Weslake Research and Development was founded by Harry Weslake, a cylinder head specialist who had been instrumental in modifying the side valve standard engine used in the first SS (later to become Jaguar) sports car. He also designed the cylinder head for the overhead valve version of the Austin series A engine that was used in the Morris 1000 and the Mini and received royalties on each of these engines manufactured. He was involved in the design of every Jaguar engine up to and including the V12 of the early 1970s. He also designed the Straight-4s engines for the 1958 Vanwall Formula One Grand Prix Car, an engine that was using a lot of technology and experience from a single-cylinder Norton motorcycle engine. The Vanwall car went on to win the 1958 F1 Constructors Cup.

In 1966 Dan Gurney commissioned Weslake Engineering to build an Aubrey Woods designed 3.0-litre V12 Formula One engine for his Eagle T1G. Their efforts produced a V12 that was smooth and powerful. At Monza, an insight into the future of engine design was seen for the first time. The engine had four valves per cylinder at a narrow included angle (thirty degrees) that allowed a single cover to enclose both the close-spaced camshafts on each bank. The sixty-degree-vee layout had a larger bore than stroke (72.8 × 60 mm). Gurney won the Race of Champions at Brands Hatch, a non-championship event, and the 1967 Belgian Grand Prix with the Eagle-Weslake V12 engine.
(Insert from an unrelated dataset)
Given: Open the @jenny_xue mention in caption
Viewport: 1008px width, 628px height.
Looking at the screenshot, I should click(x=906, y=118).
At Monza in 1966, 364 bhp (271 kW) was available. This increased to 390 bhp (290 kW) during the winter. At the 1967 Brands Hatch Race of Champions, Dan Gurney's engine gave 413 bhp (308 kW) and Richie Ginther's engine gave 409 bhp (305 kW). On test, up to 422 bhp (315 kW) had been achieved. At Monaco, Gurney had 411 bhp (306 kW), Ginther 417 bhp (311 kW). Later in the 1967 season quotes of 416 bhp (310 kW) were made. (These are figures from Motoring News.) The engines peaked at around 10,000 rpm. A figure of 442 bhp (330 kW) was mentioned at the start of 1968, but after money ran out, a test made at the B.R.M. factory recorded only 378 bhp (this may have been a 'tired' engine). Harry Weslake had an eventual goal of 500 bhp (370 kW) @ 12,000 rpm. Later Ford sponsored (75.0 × 56.25 mm) versions in 1972 were quoted at 465 bhp (347 kW) @ 10,500 rpm.

In addition to three Jaguar 24 Hours of Le Mans victories in the 1950s Harry Weslake and his company provided the Gurney-Weslake cylinder heads for the engines that powered the Gulf -Weyr Ford GT40 Mk.I to two consecutive wins at Le Mans, in 1968 and 1969.
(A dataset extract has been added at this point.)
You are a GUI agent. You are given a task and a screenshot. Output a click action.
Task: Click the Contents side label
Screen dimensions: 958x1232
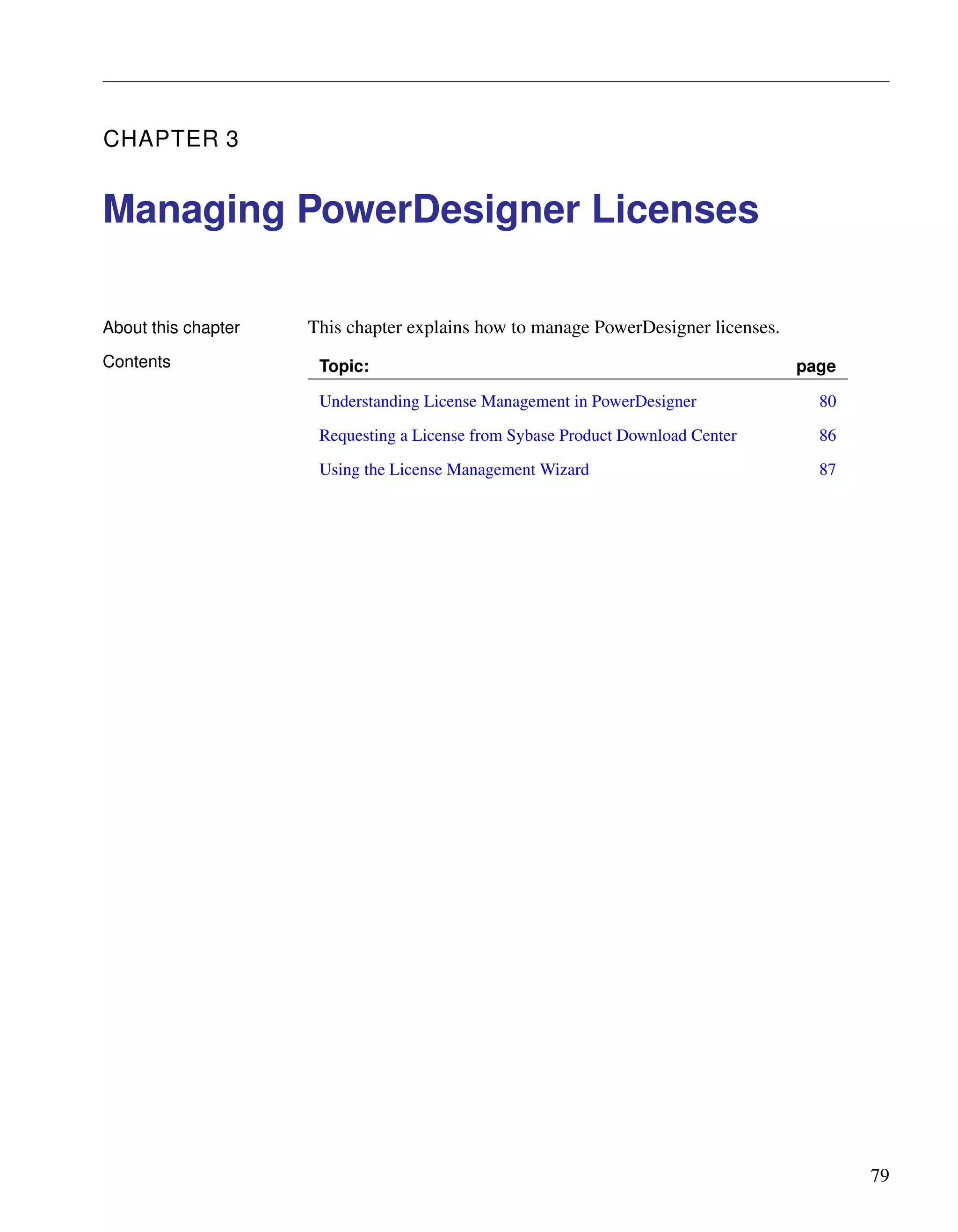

During the 1970s Weslake manufactured the Cologne RS2600 engine that Ford fitted to the Capri. This also included the special Weslake aluminium Heads used for Fords Touring car challenge. The Weslake Ford Capri went on to win its class at Le Mans in 1972 and won all but one round of the European Touring car championship outright in the same year. Weslake still continue to manufacture original spare parts for this engine today.

Weslake Engineering went on to design a series of successful motorcycle engines during the 1970s that were also used in early shifter karts. Harry Weslake died in 1978.

Weslake now have two divisions. Weslake Air services is run by Harry Weslakes stepson Micheal Daniel. Weslake Air Services designs and takes to prototype stage aircraft engines especially diesel-powered engines as used in airships and light aircraft. They are at the leading edge of design and world leaders in this field.

The Weslake Heritage and Motorsport division is run by Harry Weslake's grandson Dean and specialises in manufacturing of Original Genuine spares for Weslake past engines and offers a full motorsport package of technical support and engine building and testing. Weslake Heritage now holds most of the intellectual property rights original drawings and pattern equipment to Weslake pre-1980 designs.